## **Supplementary Information**

## Memristive neural network for on-line learning and tracking with brain-inspired spike timing dependent plasticity

G. Pedretti<sup>1</sup>, V. Milo<sup>1</sup>, S. Ambrogio<sup>1</sup>, R. Carboni<sup>1</sup>, S. Bianchi<sup>1</sup>, A. Calderoni<sup>2</sup>, N. Ramaswamy<sup>2</sup>, A. S. Spinelli<sup>1</sup>, & D. Ielmini<sup>1\*</sup>

<sup>1</sup>Dipartimento di Elettronica, Informazione e Bioingegneria, Politecnico di Milano and IU.NET, Piazza L. da Vinci 32 – 20133 Milano, Italy <sup>2</sup>Micron Technology, Inc., Boise, ID 83707 USA

\*Contact: daniele.ielmini@polimi.it



**Figure S1** | **TEM cross section of the synaptic memristor.** Synapses in our work consisted of onetransistor/one-resistor (1T1R) integrated structures including a field-effect transistor (FET) and a resistive switching memory (RRAM) device. The TEM shows a cross section of the RRAM device stack<sup>1</sup>, including a 10nm thick switching layer of Si doped HfO<sub>2</sub> deposited by atomic layer deposition (ALD) on a confined TiN bottom electrode with 50-nm diameter. After deposition of the Ti top electrode, partial Ti oxidation led to depletion of oxygen from the HfO<sub>2</sub> layer, as revealed by XPS profiling<sup>1</sup>, within an interfacial oxygen exchange layer (OEL). The OEL was functional in controlling leakage and forming in the pristine state of the RRAM.

Resistive switching in the RRAM device was initiated by forming, i.e., a soft breakdown operation by the application of a forming voltage of 3 V for 100 ms. Afterwards, set and reset transitions could be induced by the application of positive and negative voltages, respectively, in either DC or pulsed conditions. The integrated transistor in the 1T1R structure enabled the control of the maximum current during the set transition, thus allowing to maintain a top boundary of conductivity for the low resistance state (LRS) which is instrumental in achieving multiplicative spike timing dependent plasticity (STDP) and homeostatic plasticity.
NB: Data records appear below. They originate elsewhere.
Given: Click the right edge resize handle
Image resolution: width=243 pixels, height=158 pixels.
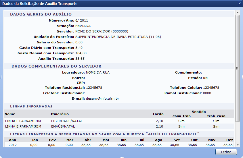Looking at the screenshot, I should [242, 76].
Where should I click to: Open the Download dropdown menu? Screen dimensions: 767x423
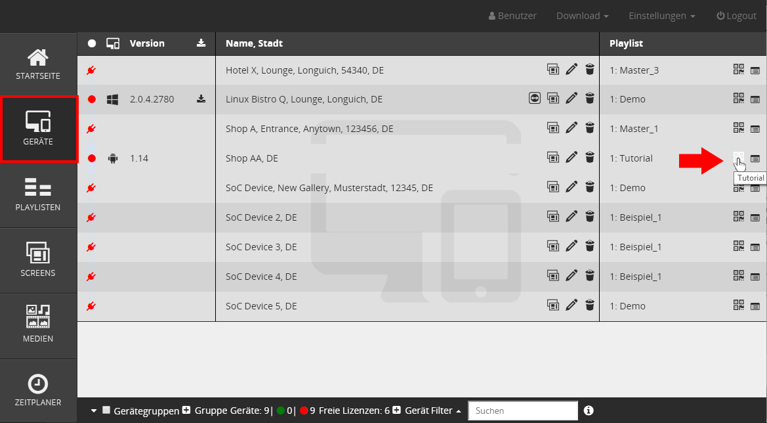point(582,16)
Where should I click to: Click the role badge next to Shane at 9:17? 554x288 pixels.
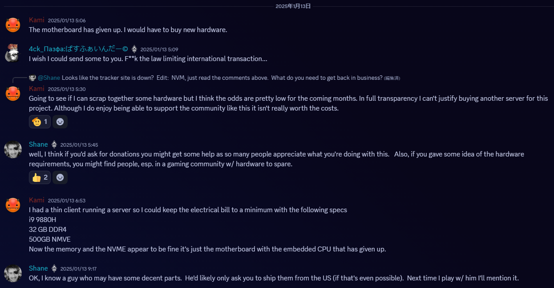(54, 268)
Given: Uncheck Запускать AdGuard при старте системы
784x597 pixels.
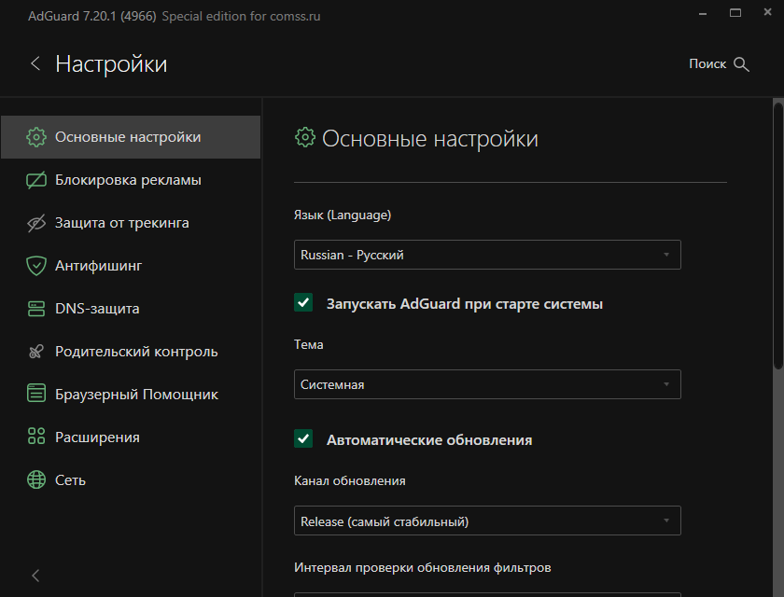Looking at the screenshot, I should coord(303,303).
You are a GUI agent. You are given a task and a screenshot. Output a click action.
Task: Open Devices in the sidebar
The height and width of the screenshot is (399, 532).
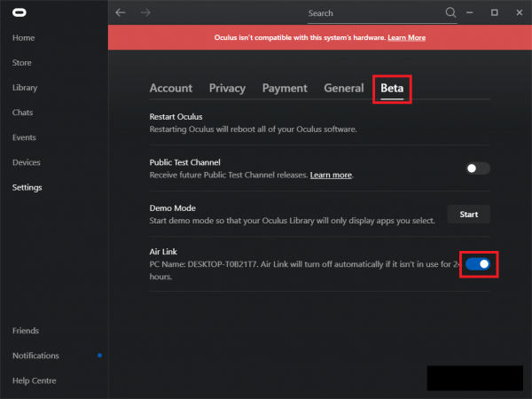(26, 162)
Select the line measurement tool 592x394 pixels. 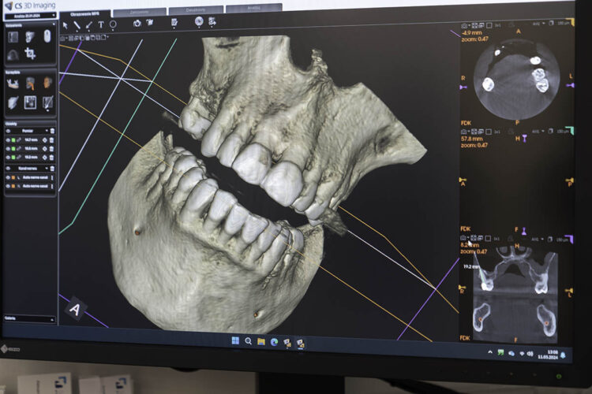coord(77,24)
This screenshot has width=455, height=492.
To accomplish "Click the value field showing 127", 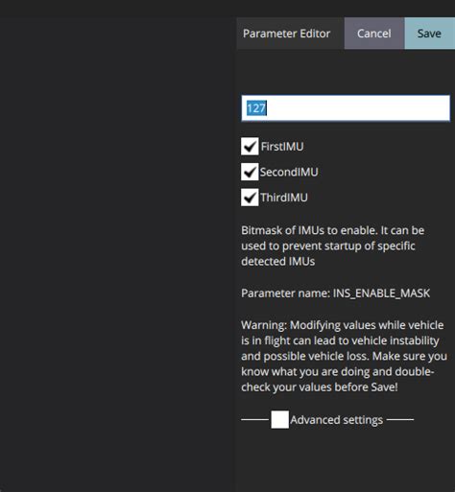I will tap(346, 108).
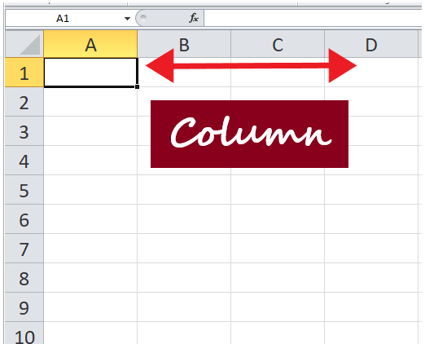Click into the formula bar field
Viewport: 425px width, 344px height.
313,18
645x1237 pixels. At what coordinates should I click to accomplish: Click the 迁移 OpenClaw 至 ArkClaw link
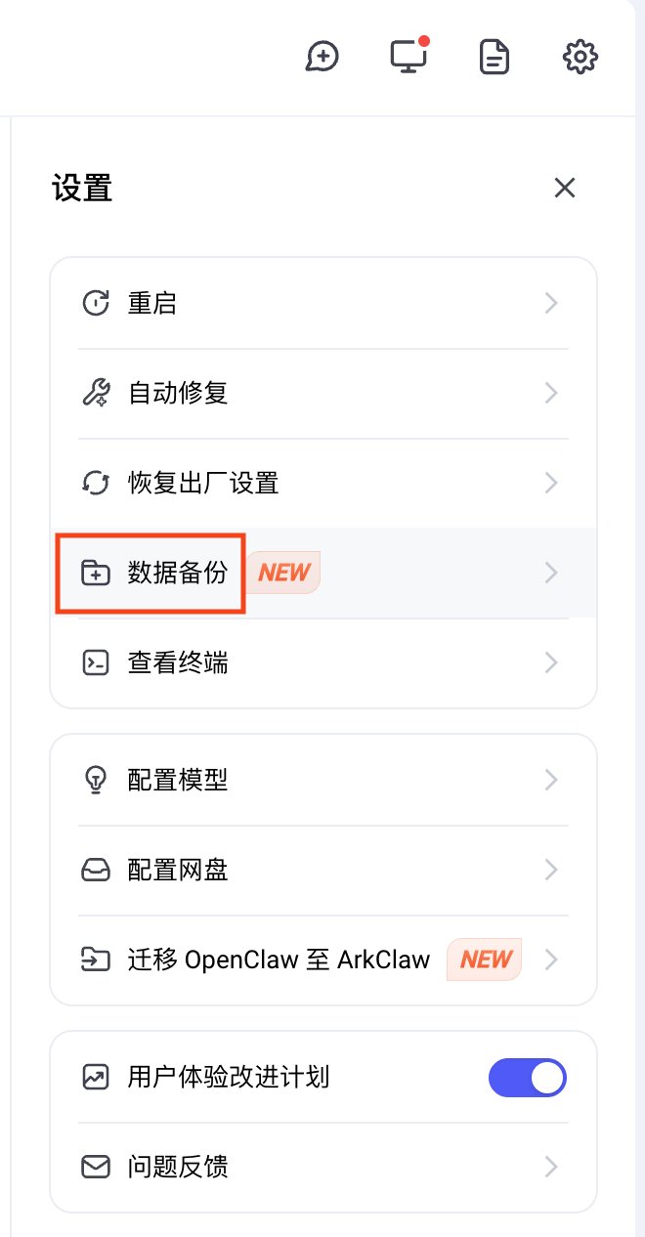pyautogui.click(x=279, y=960)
**Figure S2** | **LIF neuron.** (a) Schematic illustration of a LIF neuron, (b) calculated random input spiking current, and (c) corresponding integrated signal  $V_{int}$ . In the LIF neuron, the first stage (integration) integrates the input spiking current, whereas the second stage (fire) delivers a spike pulse as the internal potential reaches a threshold voltage  $V_{th}$ . At fire, a forward spike is sent to the next-layer neuron, while a backward spike is sent to the synapse for STDP. A signal is sent to the first stage to reset  $V_{int}$  for the next integration ramp. The current in (b) was calculated assuming current spikes with both random amplitude and random timing according to a Poisson distribution of events.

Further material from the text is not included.